Wilson lied, coincidentally just before accepting a job at the Kerry campaign and making a fortune on the book (which relied on his name being leaked.) If you think it wasn't his intention for the world to know who he was from the start, you're nuts. Some of us have been watching (and blogging on) this farce since the beginning, and it never ceases to amaze me how the propaganda works for Dems.

If this was sincere concern, you guys would be addressing the fact that after acting as an intelligence agent for the US, Wilson began disseminating disinformation for political purposes and for financial gain. "Lying for Truth" is perfectly acceptable, but correcting those lies is a dandy excuse for a witch hunt.
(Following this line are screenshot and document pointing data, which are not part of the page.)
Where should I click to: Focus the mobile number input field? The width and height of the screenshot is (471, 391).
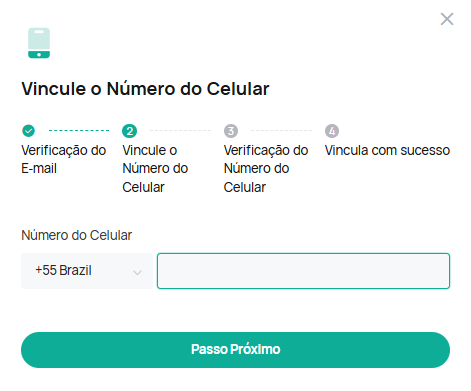point(303,271)
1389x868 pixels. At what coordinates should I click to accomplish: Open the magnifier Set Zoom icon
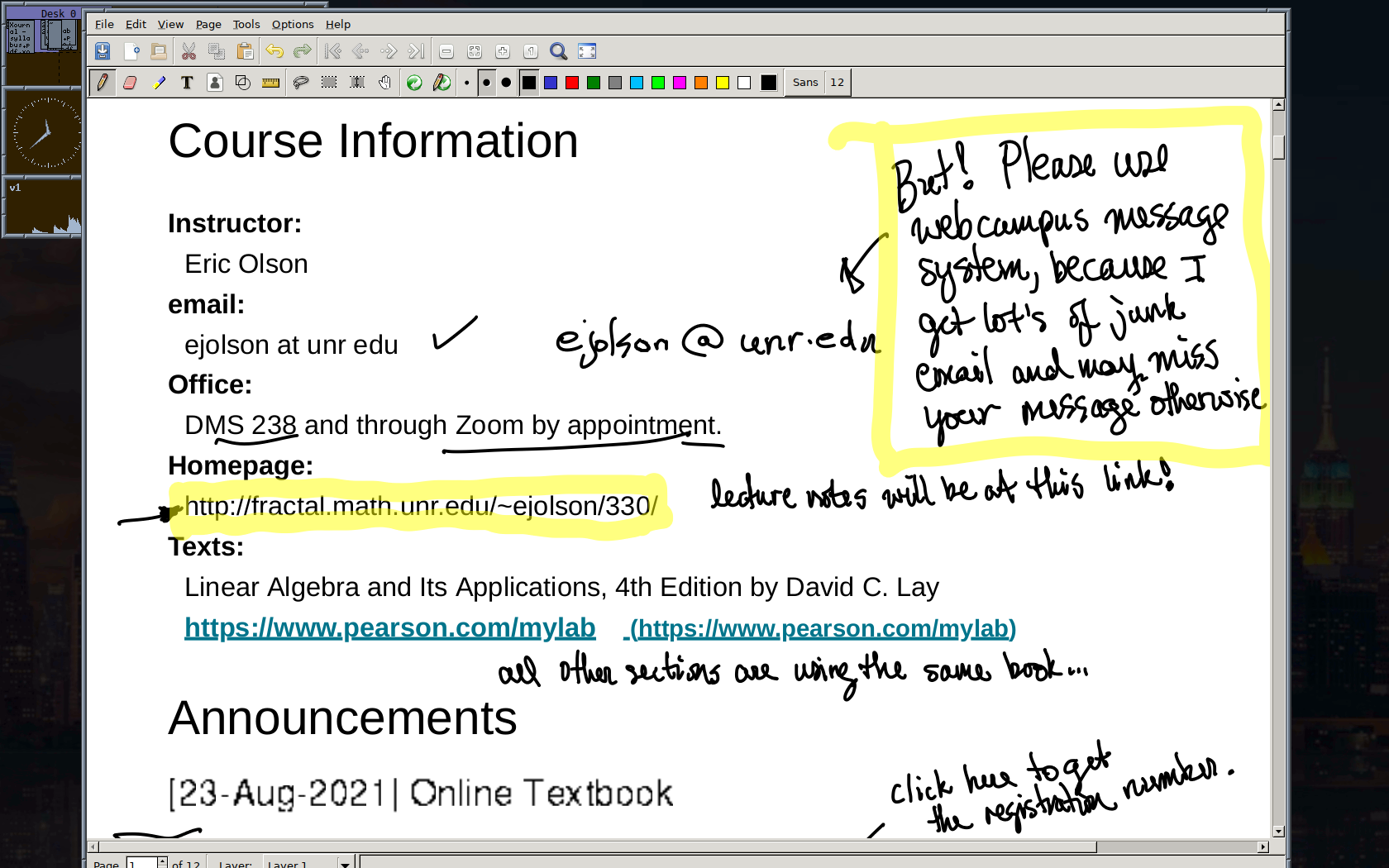click(x=559, y=51)
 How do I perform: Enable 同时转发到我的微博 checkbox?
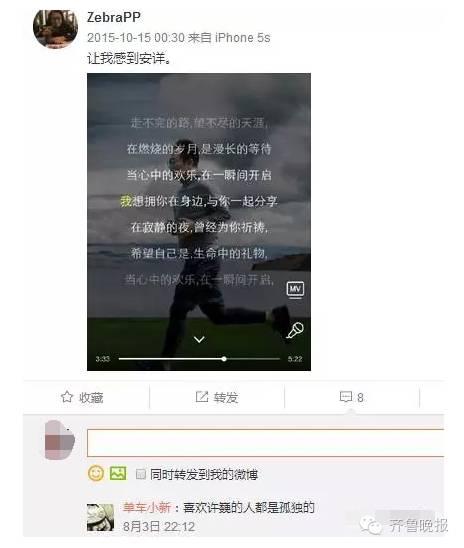pyautogui.click(x=140, y=474)
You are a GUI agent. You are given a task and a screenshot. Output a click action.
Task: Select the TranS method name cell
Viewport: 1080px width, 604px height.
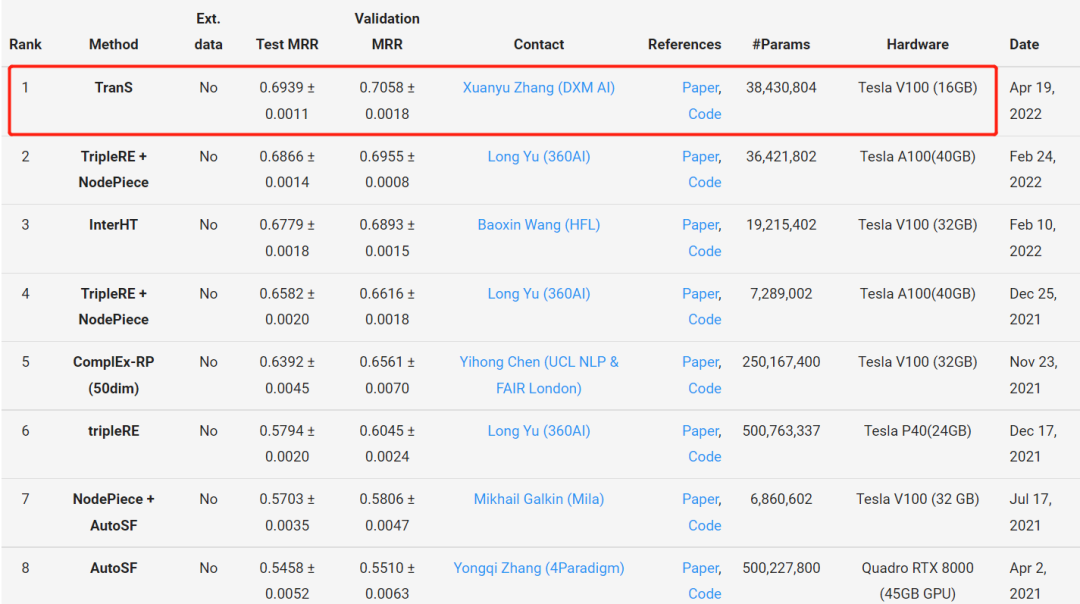113,88
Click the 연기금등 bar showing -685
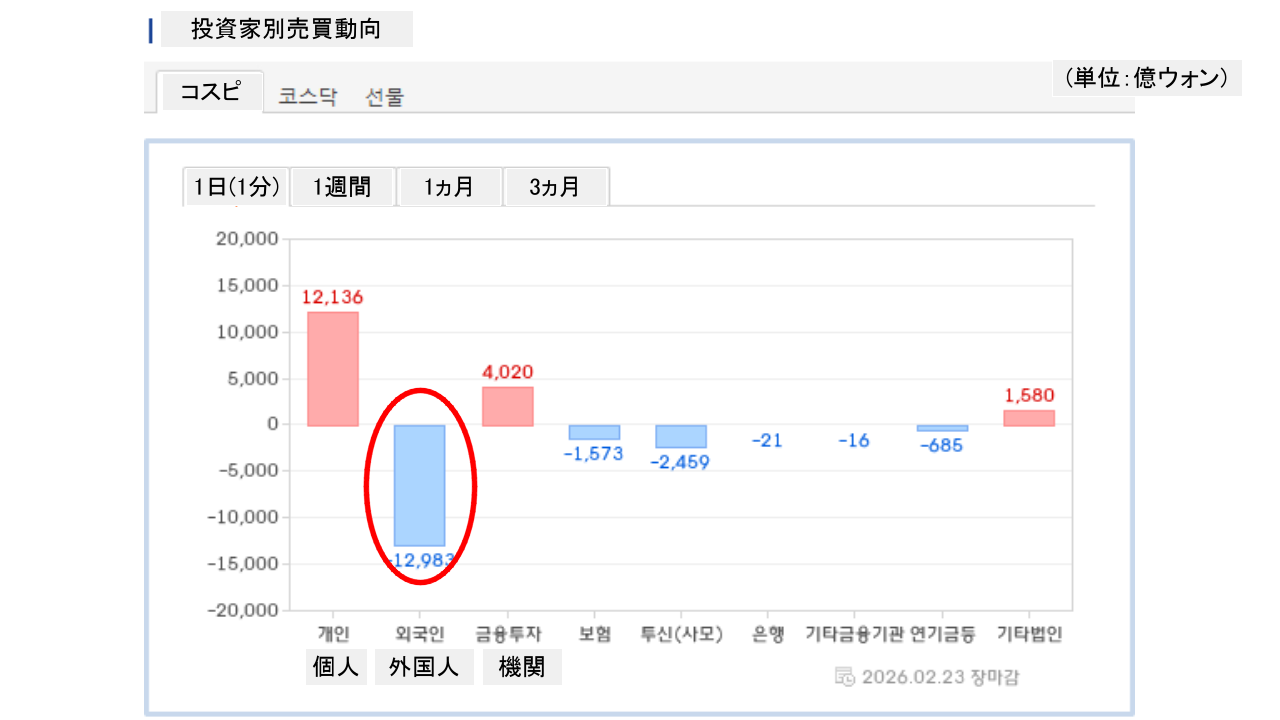This screenshot has height=720, width=1280. coord(942,428)
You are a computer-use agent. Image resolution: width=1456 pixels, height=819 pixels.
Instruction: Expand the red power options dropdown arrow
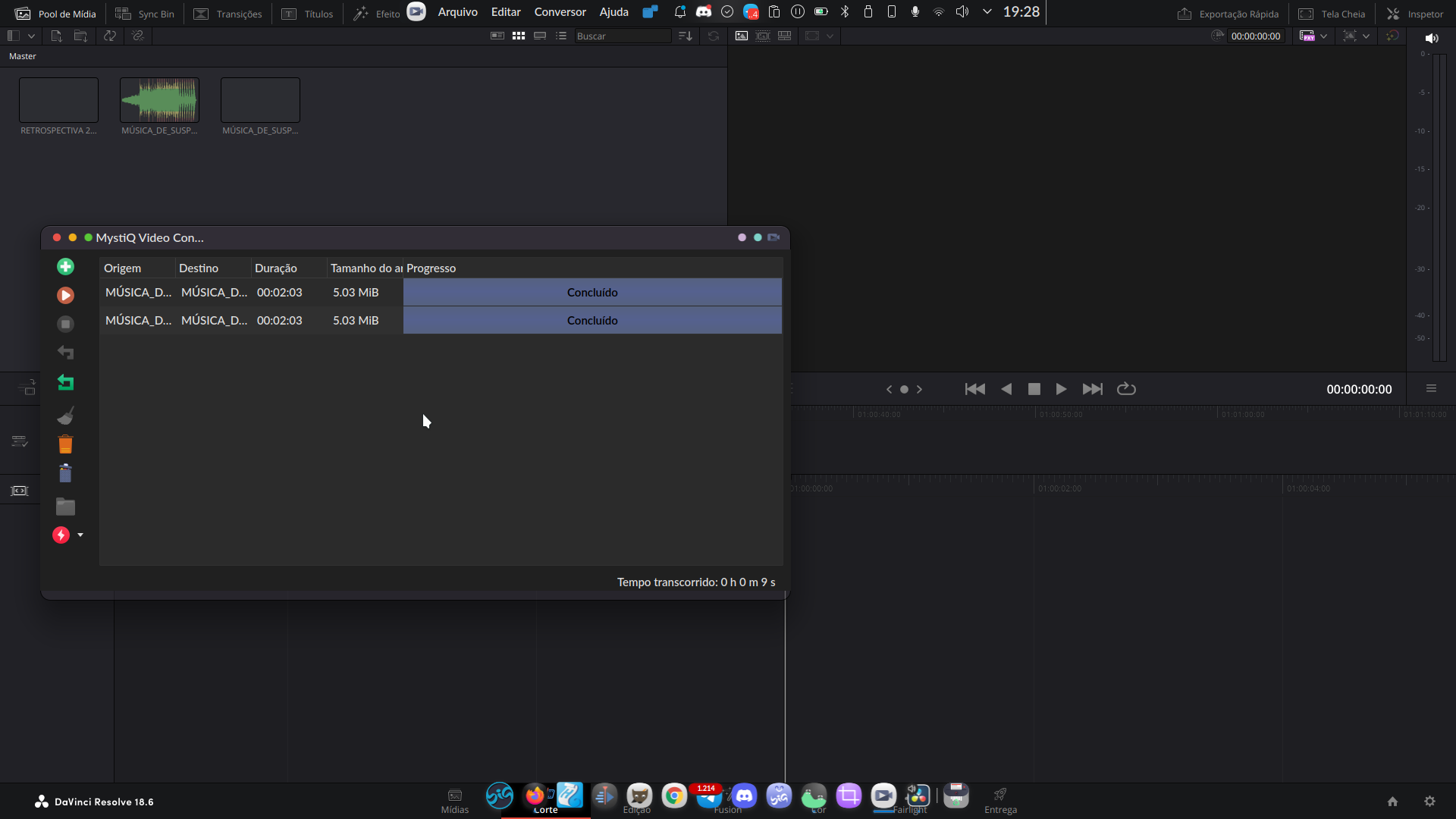pyautogui.click(x=80, y=535)
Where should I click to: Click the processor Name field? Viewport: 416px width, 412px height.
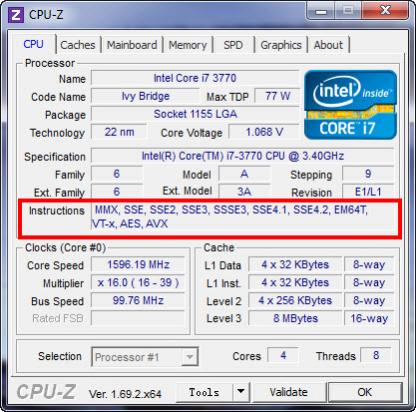click(x=195, y=78)
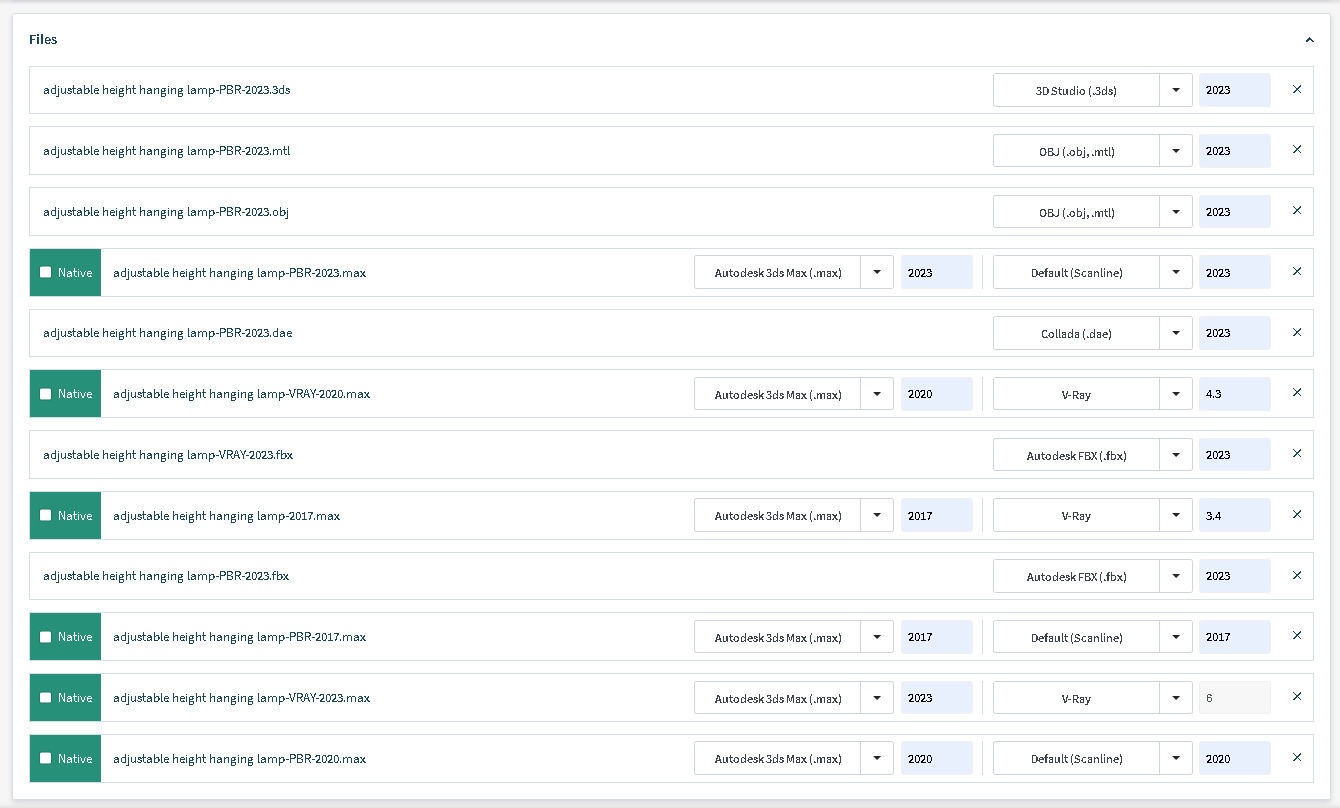
Task: Delete the PBR-2023.dae Collada file
Action: (1297, 332)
It is telling that in this among many circumstances, it is the truth that Dems have a problem with, not the lies they tell.
Reply #16 Top
A man acts as an 'unnamed source', claiming to be leaking classified information but really lying on behalf of his future career as a Democratic campain advisor


i just went back and reread your articles from mid-2004 in which you claimed wilson was lying (i couldn't get the 11th page to open so i may have possibly missed something you wrote prior to march 04). after digging up and re-reviewing the washington post and nyt articles as well as that damn senate select committee on intelligence report on pre-war intel assessments yet again one more time (i'm rapidly approaching a point where i could be convinced there is such a thing as eternal damnation..and it can be imposed before death), i'm as confused as i've always been by the gravity of your assertions as well as the seemingly unwavering confidence of your conviction regarding their accuracy.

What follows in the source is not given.